For a broader view, we consult our MediaWatch newsletter, which measured broadcast network coverage from February 19 to 28, 1999:
ABC. World News Tonight has reported nothing. Nightline has done nothing. Good Morning America aired a brief mention from Charles Gibson on the 19th. (There were two questions to Clinton flack Paul Begala on March 2.)
CBS. On Saturday the 20th, CBS Evening News showed a 1:51 story by anchor John Roberts. CBS This Morning aired nothing. Face the Nation asked nothing about it.
NBC. NBC Nightly News did not touch its own network’s scoop, despite promoting ABC’s Monica Lewinsky interview in two stories on March 2. Today aired only a brief until the Myers interview. The morning after the interview, it carried a report by Claire Shipman and a Katie Couric interview with Clinton ally Alan Dershowitz and Dorothy Rabinowitz, who wrote the Wall Street Journal story. On the 26th, Matt Lauer asked NOW’s Patricia Ireland tough questions, including whether she’d ask Clinton to resign, since that’s what she demanded of Sen. Bob Packwood. On the 28th, most of Meet the Press focused the Broaddrick story.
PBS and NPR. The NewsHour has only aired one Terence Smith discussion with Jim Lehrer. While NPR’s Nina Totenberg broke Anita Hill’s unproven charges into the mainstream press, NPR broadcast only one report on Morning Edition on the 25th, the day after the NBC interview. All Things Considered (and Totenberg) have not filed reports.
When Trump has tried to raise the Broaddrick issue, it's treated as nasty mudslinging. In August, I noted NPR reporter Mara Liasson freaking out on the taxpayer-funded airwaves:
DONALD TRUMP: She's married to a man who hurt many women. And Hillary, if you look and see - you study, Hillary hurt many women, the women that he abused.
MARA LIASSON: Trump has yet to produce any evidence of exactly how Hillary hurt those women. The Clinton campaign says it's confident the attacks from Trump won't hurt. They're old news, her advisers say.

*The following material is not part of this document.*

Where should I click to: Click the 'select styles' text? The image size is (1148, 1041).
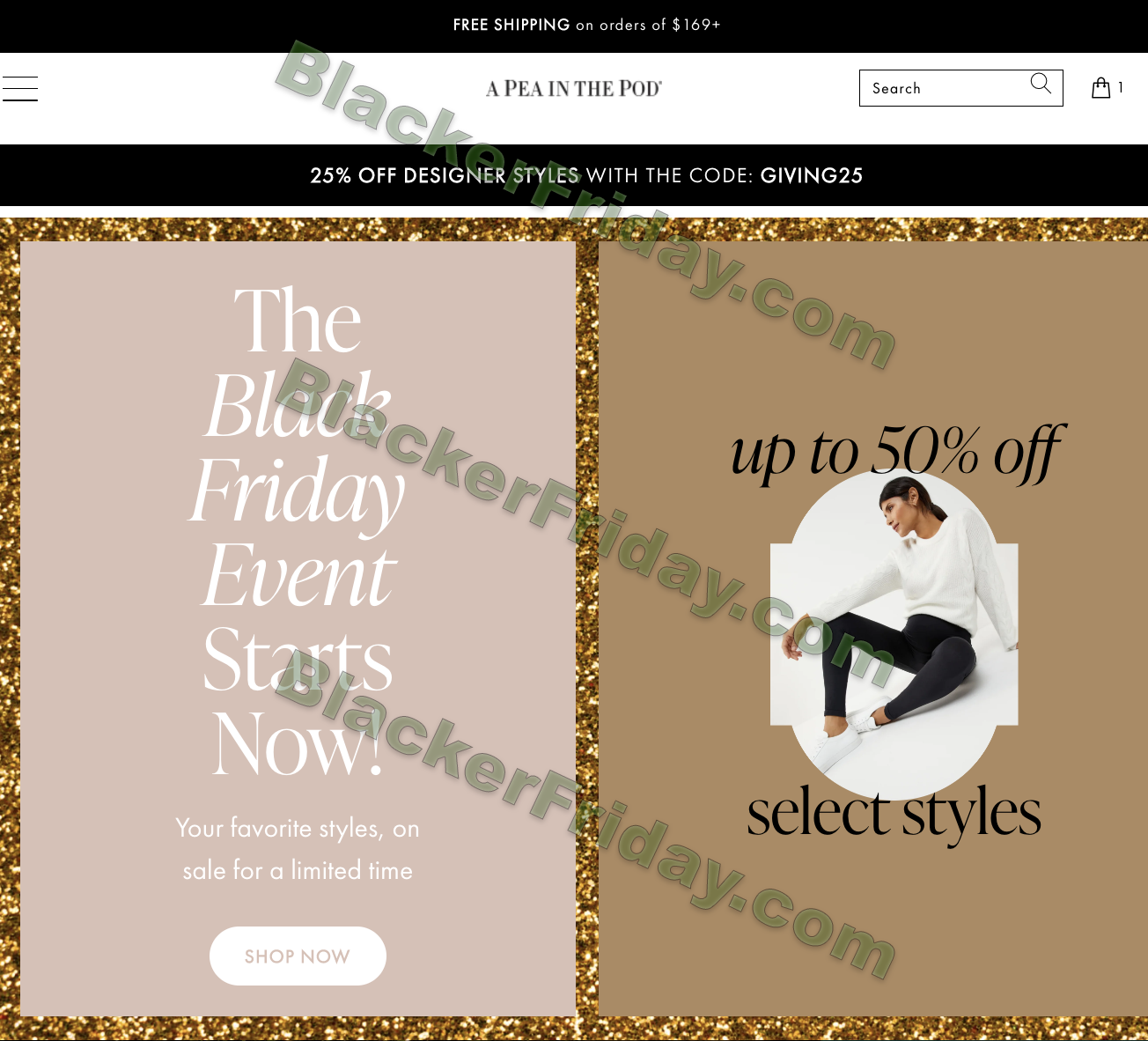click(894, 812)
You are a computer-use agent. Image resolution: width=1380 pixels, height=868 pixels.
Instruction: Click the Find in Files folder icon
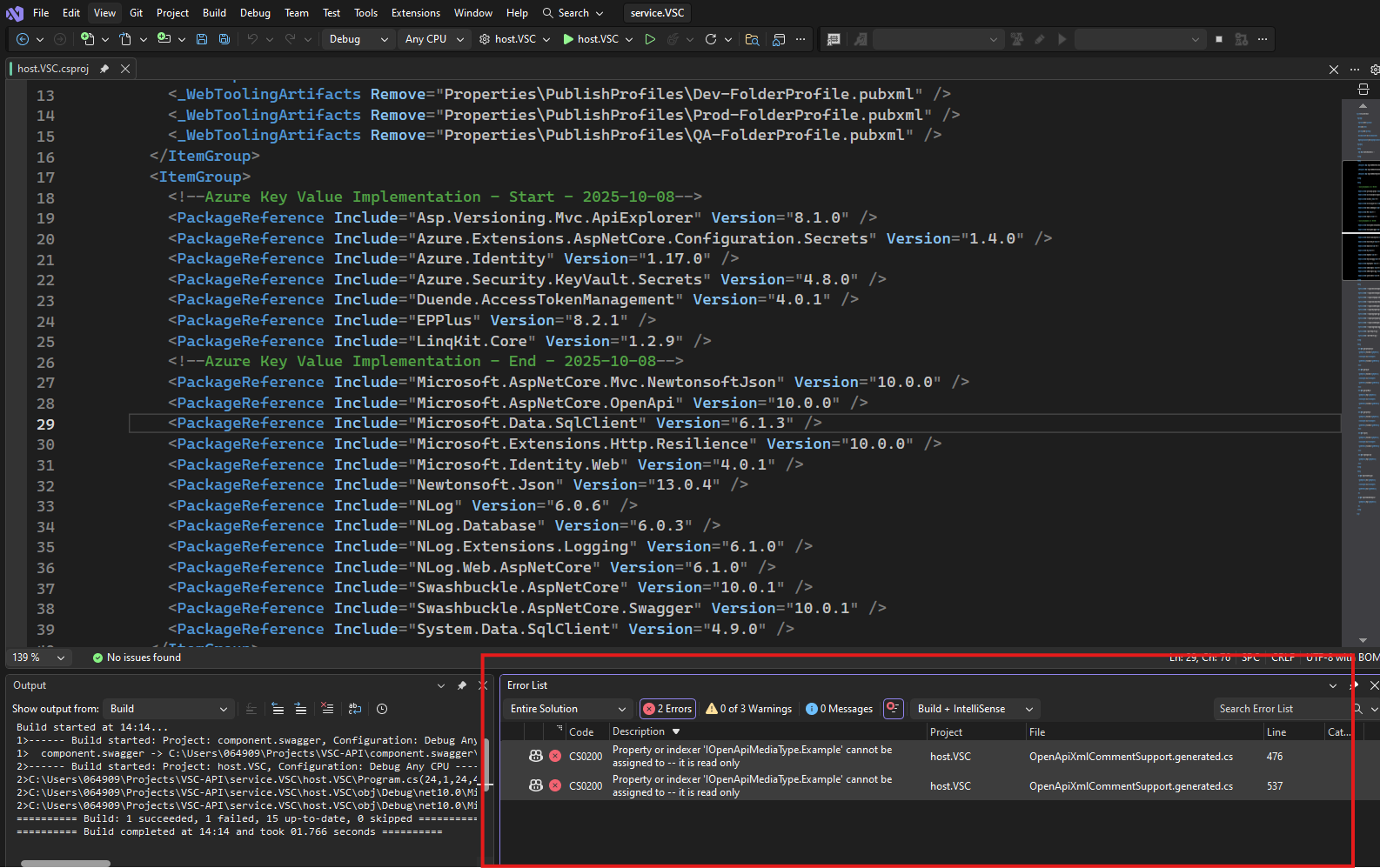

There's no evidence Hillary did anything wrong -- in part because the liberal media have no interest in finding out. They don't ask her if George Stephanopoulos was lying in his memoir All Too Human when he said Hillary said to him about the first tale on the presidential campaign trail came from a woman named Connie Hamzy. Hillary told him "We have to destroy her story." (Italics in the book.)
Liasson ended the story with more editorializing, that for Trump, “maybe there's no strategy, just a visceral, almost feral instinct for the weaknesses of his opponent.”
The networks displayed a similar massive disparity between coverage of other Clinton accusers Paula Jones and Kathleen Willey versus the avalanche of coverage for the Trump tapes.